[Work to complete]
The required answer is an exact copy of every entry underneath.

Stored records

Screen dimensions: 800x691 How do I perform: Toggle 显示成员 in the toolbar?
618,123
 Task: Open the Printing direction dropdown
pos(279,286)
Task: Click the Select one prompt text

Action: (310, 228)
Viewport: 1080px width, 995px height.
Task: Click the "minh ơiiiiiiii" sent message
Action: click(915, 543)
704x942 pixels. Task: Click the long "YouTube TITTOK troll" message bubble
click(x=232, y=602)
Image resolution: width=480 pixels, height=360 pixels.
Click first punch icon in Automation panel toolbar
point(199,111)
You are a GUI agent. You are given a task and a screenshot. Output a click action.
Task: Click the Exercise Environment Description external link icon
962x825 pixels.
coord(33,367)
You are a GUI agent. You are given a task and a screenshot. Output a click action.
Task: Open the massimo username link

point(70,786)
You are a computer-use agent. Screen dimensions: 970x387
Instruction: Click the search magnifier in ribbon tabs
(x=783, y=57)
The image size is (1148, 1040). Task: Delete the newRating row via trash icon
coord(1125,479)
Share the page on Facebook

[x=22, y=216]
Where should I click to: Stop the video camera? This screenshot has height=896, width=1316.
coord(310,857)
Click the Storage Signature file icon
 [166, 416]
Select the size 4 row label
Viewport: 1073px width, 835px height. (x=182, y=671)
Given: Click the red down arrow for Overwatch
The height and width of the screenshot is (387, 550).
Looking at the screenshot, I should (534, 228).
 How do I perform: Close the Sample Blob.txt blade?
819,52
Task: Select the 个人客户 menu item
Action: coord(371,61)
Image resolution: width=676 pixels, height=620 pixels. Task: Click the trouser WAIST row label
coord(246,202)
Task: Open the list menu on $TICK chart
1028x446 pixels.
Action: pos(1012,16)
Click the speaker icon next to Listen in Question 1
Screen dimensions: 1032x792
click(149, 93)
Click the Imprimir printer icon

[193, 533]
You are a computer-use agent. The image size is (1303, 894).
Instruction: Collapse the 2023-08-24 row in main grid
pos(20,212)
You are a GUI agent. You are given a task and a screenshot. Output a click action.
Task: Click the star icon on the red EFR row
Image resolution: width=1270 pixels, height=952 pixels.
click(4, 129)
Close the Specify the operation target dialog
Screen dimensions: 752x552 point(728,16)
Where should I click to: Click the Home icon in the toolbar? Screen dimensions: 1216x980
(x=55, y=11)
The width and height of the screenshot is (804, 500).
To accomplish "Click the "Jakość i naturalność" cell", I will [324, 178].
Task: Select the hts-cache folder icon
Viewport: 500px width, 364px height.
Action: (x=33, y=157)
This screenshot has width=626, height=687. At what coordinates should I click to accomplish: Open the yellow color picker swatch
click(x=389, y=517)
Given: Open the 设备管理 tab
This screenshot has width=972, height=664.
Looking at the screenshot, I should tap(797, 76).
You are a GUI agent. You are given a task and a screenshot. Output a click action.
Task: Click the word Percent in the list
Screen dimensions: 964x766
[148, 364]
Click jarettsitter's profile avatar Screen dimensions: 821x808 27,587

[Your solution]
Screen dimensions: 800x691 How do I perform: Toggle 显示成员 in the toolbar?
618,123
 Task: Open the Printing direction dropdown
pos(279,286)
Task: Click the Select one prompt text

Action: (310, 228)
Viewport: 1080px width, 995px height.
Task: Click the "minh ơiiiiiiii" sent message
Action: click(915, 543)
704x942 pixels. Task: Click the long "YouTube TITTOK troll" message bubble
click(x=232, y=602)
Image resolution: width=480 pixels, height=360 pixels.
Click first punch icon in Automation panel toolbar
point(199,111)
You are a GUI agent. You are given a task and a screenshot. Output a click action.
Task: Click the Exercise Environment Description external link icon
962x825 pixels.
coord(33,367)
You are a GUI agent. You are given a task and a screenshot. Output a click action.
Task: Open the massimo username link

point(70,786)
You are a computer-use agent. Screen dimensions: 970x387
Instruction: Click the search magnifier in ribbon tabs
(x=783, y=57)
The image size is (1148, 1040). Task: Delete the newRating row via trash icon
coord(1125,479)
Share the page on Facebook

[x=22, y=216]
Where should I click to: Stop the video camera? This screenshot has height=896, width=1316.
coord(310,857)
Click the Storage Signature file icon
 [166, 416]
Select the size 4 row label
Viewport: 1073px width, 835px height. (x=182, y=671)
Given: Click the red down arrow for Overwatch
The height and width of the screenshot is (387, 550).
Looking at the screenshot, I should (534, 228).
 How do I perform: Close the Sample Blob.txt blade?
819,52
Task: Select the 个人客户 menu item
Action: coord(371,61)
Image resolution: width=676 pixels, height=620 pixels. Task: Click the trouser WAIST row label
coord(246,202)
Task: Open the list menu on $TICK chart
1028x446 pixels.
Action: pos(1012,16)
Click the speaker icon next to Listen in Question 1
Screen dimensions: 1032x792
click(149, 93)
Click the Imprimir printer icon

[193, 533]
You are a computer-use agent. The image size is (1303, 894).
Instruction: Collapse the 2023-08-24 row in main grid
pos(20,212)
You are a GUI agent. You are given a task and a screenshot. Output a click action.
Task: Click the star icon on the red EFR row
Image resolution: width=1270 pixels, height=952 pixels.
click(4, 129)
Close the Specify the operation target dialog
Screen dimensions: 752x552 point(728,16)
Where should I click to: Click the Home icon in the toolbar? Screen dimensions: 1216x980
(x=55, y=11)
The width and height of the screenshot is (804, 500).
To accomplish "Click the "Jakość i naturalność" cell", I will [324, 178].
Task: Select the hts-cache folder icon
Viewport: 500px width, 364px height.
Action: (x=33, y=157)
This screenshot has width=626, height=687. At what coordinates should I click to accomplish: Open the yellow color picker swatch
click(x=389, y=517)
Given: Open the 设备管理 tab
This screenshot has width=972, height=664.
Looking at the screenshot, I should tap(797, 76).
You are a GUI agent. You are given a task and a screenshot. Output a click action.
Task: Click the word Percent in the list
Screen dimensions: 964x766
[148, 364]
Click jarettsitter's profile avatar Screen dimensions: 821x808 27,587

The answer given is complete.